I’d always intended to sample my Arturia PolyBrute, but this recent experience took the library into unexpected territory. I wanted to create two tones you could blend between morphing them between A and B as the synthesiser does, but now I found myself sampling these sounds and then manipulating them further, putting them through Abbey Road vinyl emulations for added clicks and pops, into subtle tape saturation for warmth, and finally into a new free plugin that arrived this holiday, Mello-Fi, for that gritty, warped texture of worn tape. I ended up with 4 sample groups, two different textures and a tape version of each, and created the basic library that could blend to any mix of these four groups note to self, definitely looking into XY Pads for future libraries. After that, I just got carried away with how you could shape the tone further and mess with it even more. The low and high pass filters can help you achieve that lo-fi tape sound, the saturation can get super gnarly and into punchy lead territory, the chorus and tape delay warped the tone even more and the reverb just put it into such an incredible space.

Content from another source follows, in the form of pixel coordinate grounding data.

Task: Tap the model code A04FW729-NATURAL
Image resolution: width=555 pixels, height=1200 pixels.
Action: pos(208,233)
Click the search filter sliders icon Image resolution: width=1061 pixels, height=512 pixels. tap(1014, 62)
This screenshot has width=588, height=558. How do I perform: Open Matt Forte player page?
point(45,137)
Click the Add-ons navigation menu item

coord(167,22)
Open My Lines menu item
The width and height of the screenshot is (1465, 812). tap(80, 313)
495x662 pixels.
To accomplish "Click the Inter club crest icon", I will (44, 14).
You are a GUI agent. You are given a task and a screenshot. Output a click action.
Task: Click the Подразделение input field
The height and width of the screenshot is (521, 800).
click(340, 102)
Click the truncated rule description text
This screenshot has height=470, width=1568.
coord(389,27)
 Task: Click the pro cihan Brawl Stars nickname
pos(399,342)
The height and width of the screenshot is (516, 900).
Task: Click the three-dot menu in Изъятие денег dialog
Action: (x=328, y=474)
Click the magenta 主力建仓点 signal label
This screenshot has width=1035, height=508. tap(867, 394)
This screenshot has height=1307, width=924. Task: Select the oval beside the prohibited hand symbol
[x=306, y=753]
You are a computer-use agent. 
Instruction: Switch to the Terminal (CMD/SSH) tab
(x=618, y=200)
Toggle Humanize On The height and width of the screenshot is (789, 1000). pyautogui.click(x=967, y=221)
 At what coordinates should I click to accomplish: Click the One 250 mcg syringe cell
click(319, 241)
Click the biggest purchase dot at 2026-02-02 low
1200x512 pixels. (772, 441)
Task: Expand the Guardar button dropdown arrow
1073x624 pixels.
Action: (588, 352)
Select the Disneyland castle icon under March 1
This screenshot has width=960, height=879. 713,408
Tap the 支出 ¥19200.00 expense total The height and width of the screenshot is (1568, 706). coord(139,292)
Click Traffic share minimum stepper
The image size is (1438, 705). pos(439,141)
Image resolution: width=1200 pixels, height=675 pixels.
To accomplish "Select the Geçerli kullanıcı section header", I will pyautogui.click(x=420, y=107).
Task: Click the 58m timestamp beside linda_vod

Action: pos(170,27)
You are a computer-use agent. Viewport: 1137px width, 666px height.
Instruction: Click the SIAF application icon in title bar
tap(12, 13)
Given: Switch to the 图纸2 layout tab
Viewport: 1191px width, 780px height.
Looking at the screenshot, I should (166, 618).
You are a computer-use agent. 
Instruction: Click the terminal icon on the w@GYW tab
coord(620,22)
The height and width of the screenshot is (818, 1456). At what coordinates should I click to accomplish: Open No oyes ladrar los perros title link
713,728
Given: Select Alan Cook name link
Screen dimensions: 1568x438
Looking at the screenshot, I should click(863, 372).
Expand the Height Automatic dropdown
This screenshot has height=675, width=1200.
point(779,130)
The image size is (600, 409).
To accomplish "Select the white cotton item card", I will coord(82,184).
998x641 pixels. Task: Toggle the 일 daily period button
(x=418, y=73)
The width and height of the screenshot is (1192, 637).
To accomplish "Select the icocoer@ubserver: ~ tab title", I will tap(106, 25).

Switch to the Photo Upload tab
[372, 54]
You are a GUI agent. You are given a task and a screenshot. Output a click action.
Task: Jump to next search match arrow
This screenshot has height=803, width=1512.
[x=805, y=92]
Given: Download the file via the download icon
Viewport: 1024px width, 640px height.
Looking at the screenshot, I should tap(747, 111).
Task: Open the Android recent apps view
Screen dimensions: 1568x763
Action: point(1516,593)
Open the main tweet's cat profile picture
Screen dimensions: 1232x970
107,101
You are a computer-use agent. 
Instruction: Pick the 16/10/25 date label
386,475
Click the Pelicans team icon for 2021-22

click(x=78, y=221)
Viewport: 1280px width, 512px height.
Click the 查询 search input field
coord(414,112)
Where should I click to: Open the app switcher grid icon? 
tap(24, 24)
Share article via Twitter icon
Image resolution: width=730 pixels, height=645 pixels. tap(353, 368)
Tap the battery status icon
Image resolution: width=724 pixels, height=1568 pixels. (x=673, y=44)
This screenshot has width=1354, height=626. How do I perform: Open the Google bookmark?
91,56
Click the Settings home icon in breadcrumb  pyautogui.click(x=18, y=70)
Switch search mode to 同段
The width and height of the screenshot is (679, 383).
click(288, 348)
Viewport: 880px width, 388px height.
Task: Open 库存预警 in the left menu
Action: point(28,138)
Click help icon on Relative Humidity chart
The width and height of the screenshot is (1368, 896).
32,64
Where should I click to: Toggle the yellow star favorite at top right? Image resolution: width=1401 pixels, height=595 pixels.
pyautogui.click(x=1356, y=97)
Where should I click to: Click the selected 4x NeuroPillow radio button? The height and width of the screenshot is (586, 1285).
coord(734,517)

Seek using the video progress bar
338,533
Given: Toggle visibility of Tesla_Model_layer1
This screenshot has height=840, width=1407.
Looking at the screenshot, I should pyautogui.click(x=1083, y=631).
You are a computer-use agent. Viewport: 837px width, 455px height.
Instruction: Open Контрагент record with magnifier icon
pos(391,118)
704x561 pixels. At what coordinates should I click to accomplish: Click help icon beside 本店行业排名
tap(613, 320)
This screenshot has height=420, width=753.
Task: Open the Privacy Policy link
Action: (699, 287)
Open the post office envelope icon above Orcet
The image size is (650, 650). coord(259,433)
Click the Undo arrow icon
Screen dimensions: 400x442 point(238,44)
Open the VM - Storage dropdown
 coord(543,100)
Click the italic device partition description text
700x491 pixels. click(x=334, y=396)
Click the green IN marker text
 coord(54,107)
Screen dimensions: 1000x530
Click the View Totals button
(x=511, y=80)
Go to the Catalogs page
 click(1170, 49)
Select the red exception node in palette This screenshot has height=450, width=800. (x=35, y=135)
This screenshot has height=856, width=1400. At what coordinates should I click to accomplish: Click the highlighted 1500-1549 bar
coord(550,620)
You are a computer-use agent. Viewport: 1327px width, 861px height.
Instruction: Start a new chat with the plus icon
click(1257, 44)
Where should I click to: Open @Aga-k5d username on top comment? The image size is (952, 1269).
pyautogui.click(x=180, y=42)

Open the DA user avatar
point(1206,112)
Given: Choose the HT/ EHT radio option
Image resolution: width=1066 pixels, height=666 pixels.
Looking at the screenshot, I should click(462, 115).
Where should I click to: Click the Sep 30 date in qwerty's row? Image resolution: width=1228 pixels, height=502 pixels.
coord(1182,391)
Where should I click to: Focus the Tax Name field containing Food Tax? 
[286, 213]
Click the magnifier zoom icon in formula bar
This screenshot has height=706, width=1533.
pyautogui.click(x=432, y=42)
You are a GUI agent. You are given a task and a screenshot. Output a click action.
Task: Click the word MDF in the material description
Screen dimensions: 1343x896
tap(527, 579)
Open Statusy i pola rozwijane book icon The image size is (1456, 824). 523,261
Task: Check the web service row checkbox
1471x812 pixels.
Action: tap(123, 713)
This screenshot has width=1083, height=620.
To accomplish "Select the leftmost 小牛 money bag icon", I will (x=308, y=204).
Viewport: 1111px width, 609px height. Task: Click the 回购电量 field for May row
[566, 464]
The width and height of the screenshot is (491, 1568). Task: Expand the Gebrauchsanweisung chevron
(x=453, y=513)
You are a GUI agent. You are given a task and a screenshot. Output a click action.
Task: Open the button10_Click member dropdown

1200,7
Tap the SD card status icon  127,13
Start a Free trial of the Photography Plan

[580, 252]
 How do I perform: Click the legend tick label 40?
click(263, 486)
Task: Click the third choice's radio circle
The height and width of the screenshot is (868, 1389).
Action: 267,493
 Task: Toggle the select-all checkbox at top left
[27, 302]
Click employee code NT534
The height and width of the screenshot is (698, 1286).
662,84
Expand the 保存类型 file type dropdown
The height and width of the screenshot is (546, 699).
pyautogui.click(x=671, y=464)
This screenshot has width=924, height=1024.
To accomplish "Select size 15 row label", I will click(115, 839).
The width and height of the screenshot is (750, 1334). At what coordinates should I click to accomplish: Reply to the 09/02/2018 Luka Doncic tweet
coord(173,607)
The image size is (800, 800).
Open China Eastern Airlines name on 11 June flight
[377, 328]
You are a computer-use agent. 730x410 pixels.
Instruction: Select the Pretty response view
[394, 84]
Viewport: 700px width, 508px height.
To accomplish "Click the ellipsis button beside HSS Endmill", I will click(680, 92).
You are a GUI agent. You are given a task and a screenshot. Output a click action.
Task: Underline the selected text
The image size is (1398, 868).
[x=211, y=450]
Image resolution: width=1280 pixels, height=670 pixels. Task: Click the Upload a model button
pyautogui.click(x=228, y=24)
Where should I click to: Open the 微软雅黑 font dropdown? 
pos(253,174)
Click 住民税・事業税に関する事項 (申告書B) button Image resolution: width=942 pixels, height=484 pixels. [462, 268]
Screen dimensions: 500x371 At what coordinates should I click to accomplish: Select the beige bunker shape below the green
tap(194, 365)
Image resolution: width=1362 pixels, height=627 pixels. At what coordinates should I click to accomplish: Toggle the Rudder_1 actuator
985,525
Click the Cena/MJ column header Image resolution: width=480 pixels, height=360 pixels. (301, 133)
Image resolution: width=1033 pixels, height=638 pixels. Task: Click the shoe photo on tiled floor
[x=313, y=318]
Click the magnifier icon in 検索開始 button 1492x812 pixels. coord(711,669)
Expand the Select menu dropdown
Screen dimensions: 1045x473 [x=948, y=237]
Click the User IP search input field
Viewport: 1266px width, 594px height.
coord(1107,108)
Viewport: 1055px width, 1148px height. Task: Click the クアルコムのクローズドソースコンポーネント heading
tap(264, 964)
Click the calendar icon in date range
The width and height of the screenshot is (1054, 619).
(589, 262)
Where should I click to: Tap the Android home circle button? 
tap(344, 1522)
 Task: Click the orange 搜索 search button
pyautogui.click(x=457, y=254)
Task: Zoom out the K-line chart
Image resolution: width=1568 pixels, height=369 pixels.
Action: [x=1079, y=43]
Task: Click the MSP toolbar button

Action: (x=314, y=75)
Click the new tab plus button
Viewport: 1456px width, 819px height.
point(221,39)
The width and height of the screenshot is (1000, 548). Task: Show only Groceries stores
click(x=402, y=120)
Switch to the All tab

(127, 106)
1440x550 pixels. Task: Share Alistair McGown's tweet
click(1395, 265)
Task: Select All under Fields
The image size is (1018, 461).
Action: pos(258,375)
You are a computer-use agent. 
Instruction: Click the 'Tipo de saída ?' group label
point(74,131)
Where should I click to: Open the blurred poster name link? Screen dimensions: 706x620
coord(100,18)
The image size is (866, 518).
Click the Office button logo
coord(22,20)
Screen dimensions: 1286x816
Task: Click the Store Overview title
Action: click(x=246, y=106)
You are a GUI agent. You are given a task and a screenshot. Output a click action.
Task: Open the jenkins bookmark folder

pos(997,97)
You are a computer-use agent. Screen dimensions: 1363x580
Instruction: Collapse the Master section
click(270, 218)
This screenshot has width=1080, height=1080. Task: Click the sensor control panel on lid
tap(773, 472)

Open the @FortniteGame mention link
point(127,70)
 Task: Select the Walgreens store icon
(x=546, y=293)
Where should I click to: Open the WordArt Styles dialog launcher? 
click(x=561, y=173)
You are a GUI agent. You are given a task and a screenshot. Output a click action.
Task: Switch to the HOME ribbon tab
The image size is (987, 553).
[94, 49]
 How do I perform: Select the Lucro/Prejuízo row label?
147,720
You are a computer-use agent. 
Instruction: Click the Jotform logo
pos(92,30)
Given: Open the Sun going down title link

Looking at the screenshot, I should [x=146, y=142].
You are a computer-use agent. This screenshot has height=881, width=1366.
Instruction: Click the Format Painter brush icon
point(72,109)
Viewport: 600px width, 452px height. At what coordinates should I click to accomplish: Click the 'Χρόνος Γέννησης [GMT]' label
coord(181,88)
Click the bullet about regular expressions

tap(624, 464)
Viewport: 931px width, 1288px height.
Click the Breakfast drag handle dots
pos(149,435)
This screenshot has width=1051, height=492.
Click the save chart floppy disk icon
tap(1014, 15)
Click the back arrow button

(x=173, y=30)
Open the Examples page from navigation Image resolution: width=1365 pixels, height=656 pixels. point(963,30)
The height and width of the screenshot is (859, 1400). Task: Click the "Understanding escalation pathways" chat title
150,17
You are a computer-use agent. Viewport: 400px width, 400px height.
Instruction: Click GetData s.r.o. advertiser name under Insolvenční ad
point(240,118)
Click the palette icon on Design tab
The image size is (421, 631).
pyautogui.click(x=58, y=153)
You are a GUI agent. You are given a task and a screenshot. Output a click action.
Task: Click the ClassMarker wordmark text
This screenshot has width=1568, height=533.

My favourite elements of this library; The tape knob, when set at 100%, just gives you this cool, mellotron like texture that sounds just like the old tapes we used to watch, with clicks and pops heard from the vinyl that bring back the memory of the first time my dad showed me Wish You Were Here. The saturation is almost a given in anything I create, because as a guitarist everything just sounds better when the tubes are breaking. Adding flutter to the delay introduces these crazy pitch fluctuations that sound so beautiful when mixed in with some reverb. The reverb is an IR taken from one of my favourite production plugins, Raum, that just creates a great atmosphere that feels like it can go on forever. The velocity triggers a cutoff on a LPF on all groups, meaning the softer notes are warmer and the louder notes brighter. This is something you don’t often get from vintage synths that can’t use velocity as a modulator, but it just adds this expressive feel to your playing that resembles an acoustic piano. You can turn this off for a classic synth vibe, though.

MIDI CC Channels:

CC11: Volume Pre Effects Chain
CC1: Blend Modulation Wheel
CC21: Tape

I hope you enjoy this library and find it both nostalgic and useful. It has been one of my most favourite libraries to work on yet and it is a pleasure to share it with this community. On my YouTube channel, I’m going through some of the features of my libraries and how I constructed them, so if you are interested in how something came to be or in picking up a skill or two, head over there and drop in a comment on what you want to see. Also, I’d love to see some reviews for this one, I found the reviews from my last library so helpful in developing this one!

Cheers, Steve.

The Analog and Tape Affected Synth for Your Nostalgia

DEMO: How I Used MelloSaw to Create Enigmatic Waves

Interface

Reviews for MelloSaw

  • Sound
  • Character
  • Playability
  • Inspiration
  • GUI

Leave a review to let others know what you thought of the instrument!

  • A lofi dream

    This has just the right amount of all the lofi tropes to sound authentic without overdoing it. One of the sounds I've been looking for and it's easily accessible and tweakable in this library.
    Some control over the filter envelope would have been perfect, but it's still expressive enough through note velocity.

    Thank you for this.

    rrahim24 May 2022
  • A wide variety of possibilities

    I love how much possibilities there are with this library. You can tweak so much and make just something that's unique and signature. Very very versatile set of Synth. And i also would like to second the other reviewer. I would like some more control over the filter. But it's not something that you can't work with. Only if you wanna experiment more

    JashandeepReehal24 May 2022
  • The smoothest saw synth!

    If you are into synths and you like to play around with tons of options to get the most perfect sound, this will be of huge interest to you. It is a very versatily synth instrument with tons of options for you to play with. You don't really need to do too much though in order to get a nice sound. I personally found the Tape texture incredible. Just be careful a little bit with the volume because if you go nuts it can get really loud.